Top of the list was $6.4 million for the county youth board and $4.5 million for the county’s bus service — both services that Nassau Democrats traditionally have tried to protect. Also on the list of likely cuts is $4.4 million for emergency and fire prevention training administered by the Nassau County Fire Commission. Another $500,000 in social services cuts is listed and $200,000 to the Cornell Cooperative Extension.
Lawmakers had eliminated the tax hike when they approved next year’s budget last month, substituting increased fees and other revenues — such as penalties collected from commercial property owners who fail to meet county deadlines to turn over income and expense reports to the county assessment department.

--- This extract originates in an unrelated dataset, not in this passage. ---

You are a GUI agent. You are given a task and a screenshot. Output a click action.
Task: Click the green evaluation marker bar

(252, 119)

Commercial property owners last year lost a state supreme court challenge to the penalties, but attorneys plan an appeal.
County Executive Edward Mangano last week vetoed the legislature's elimination of the tax hike. Lawmakers are to consider overriding that veto Friday.

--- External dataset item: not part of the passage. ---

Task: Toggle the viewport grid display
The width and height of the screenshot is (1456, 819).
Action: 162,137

Kaiman said in his letter, “It is simply inappropriate to rely on revenue that isn’t yet authorized; likely to be enthusiastically opposed by those who will be paying for it; and subject to further reduction or repeal once opposition manifests itself.”
This year the county had expected $30 million in school speed-camera fines, but the legislature killed the program in the face of intense community opposition.
NIFA has warned that $80 million in revenues in the 2016 budget is risky, and still $80 million short of balancing the budget without borrowing. The 1.2 percent tax increase would mean at least $12 million in certain, recurring revenues.
NIFA member Chris Wright said, “If this deficit were a house, the tax increase wouldn’t even be a down payment.”
Laureen Harris, a commercial tax attorney who filed the challenge against the county penalties for late filing of expense statements, said Friday she plans to file an appeal within the next two weeks. She said she would ask for a temporary restraining order on collection of the penalties during the appeal.
She said Supreme Court Justice Anthony Marano ruled on only one of three arguments she made against the new penalties adopted by the county legislature in 2013 — that the county did not have the authority under state law to impose the penalties. Marano found the county did have that authority. Still pending, regardless of the outcome of the appeal, however, are Harris' arguments that the penalites are egregious and that the county is violating due process in the way it intends to impose the fines.